WHAT NEEDS TO BE DONE - Each line of the data that includes the string "screenshot" is to be copied out.

STORED DATA -
★ ★ ★ ★
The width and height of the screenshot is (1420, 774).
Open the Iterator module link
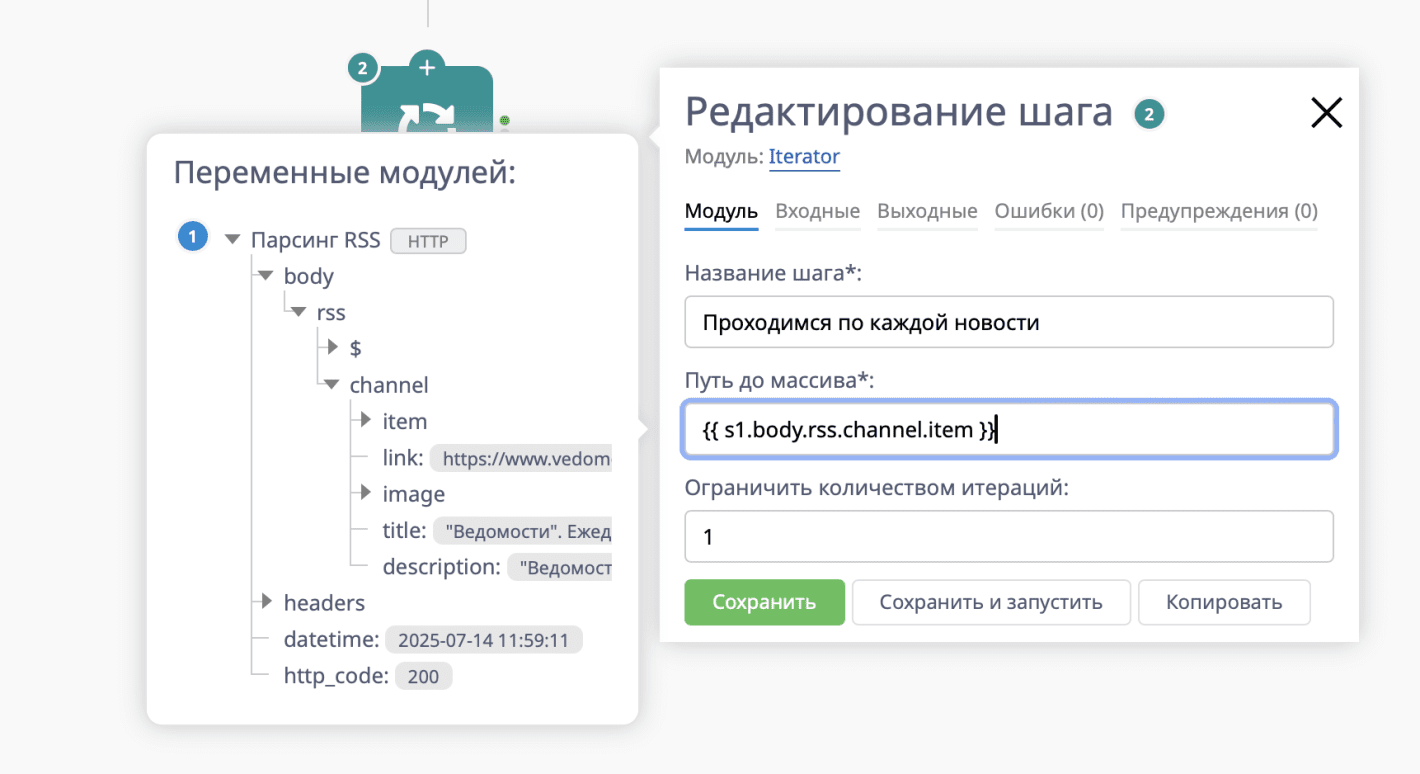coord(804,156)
★ ★ ★ ★
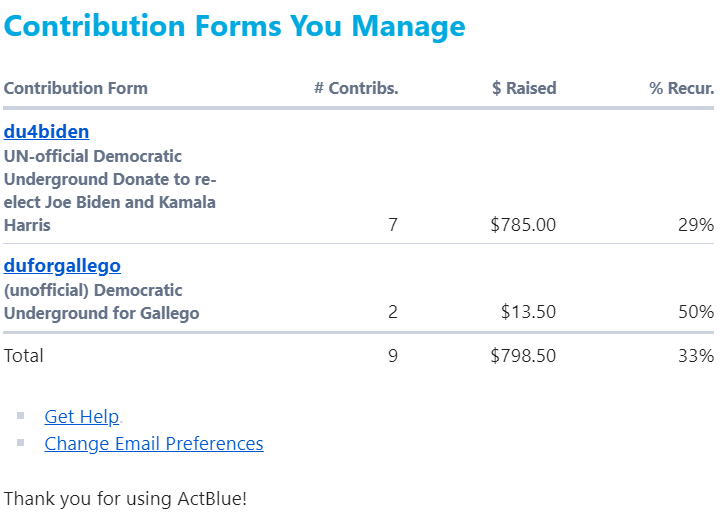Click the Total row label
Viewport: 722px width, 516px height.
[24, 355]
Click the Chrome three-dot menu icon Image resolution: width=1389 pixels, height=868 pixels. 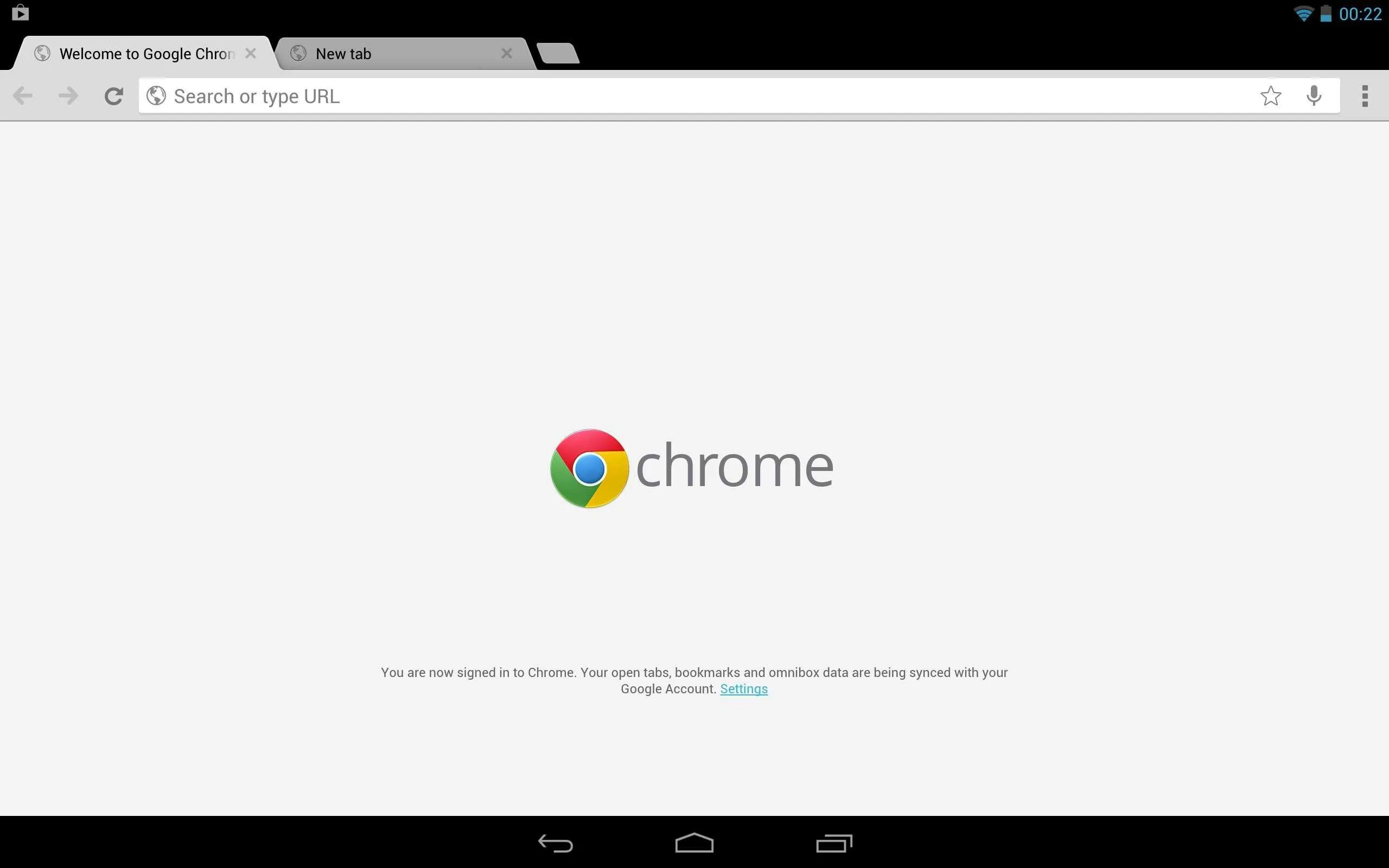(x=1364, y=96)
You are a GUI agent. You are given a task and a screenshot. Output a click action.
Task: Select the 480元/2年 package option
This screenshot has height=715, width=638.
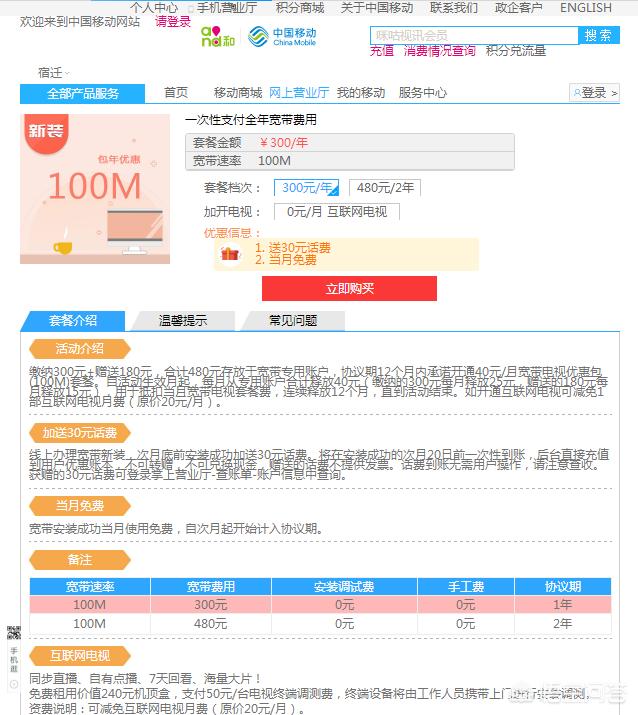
★ ★ ★ ★
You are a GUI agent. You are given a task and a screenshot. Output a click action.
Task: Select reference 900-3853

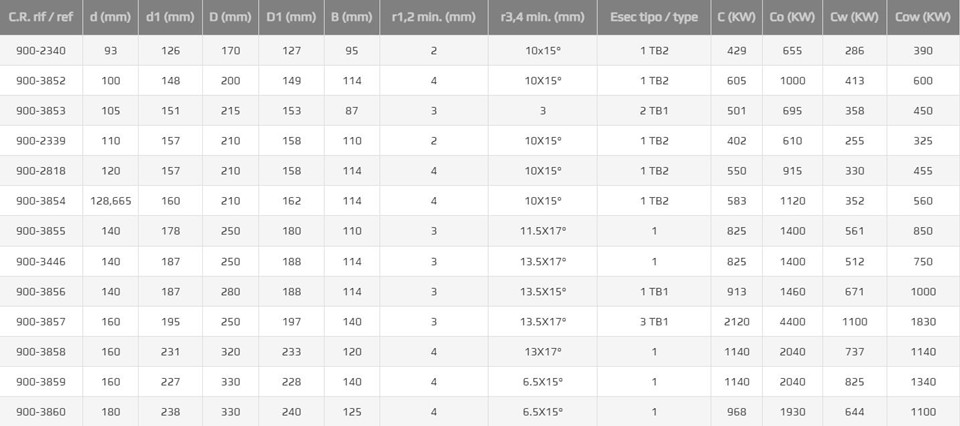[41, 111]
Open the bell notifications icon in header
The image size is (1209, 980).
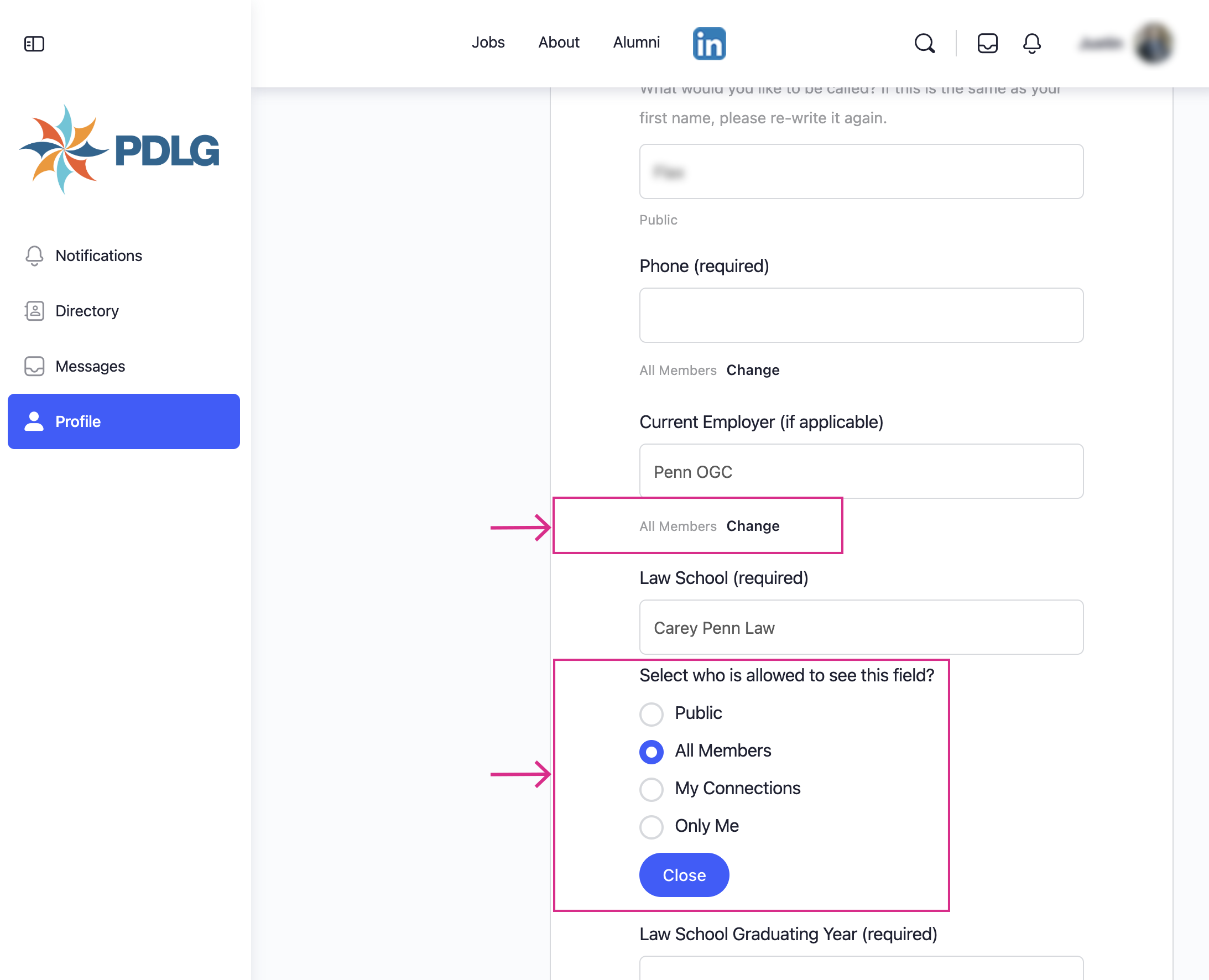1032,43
★ ★ ★ ★
RESPONSE TO THE EXERCISE -
The width and height of the screenshot is (1420, 774).
You are a GUI agent. You are given a task and a screenshot. Output a click action.
This screenshot has height=715, width=638.
You are a GUI agent. You are given a task and a screenshot. Output a click action.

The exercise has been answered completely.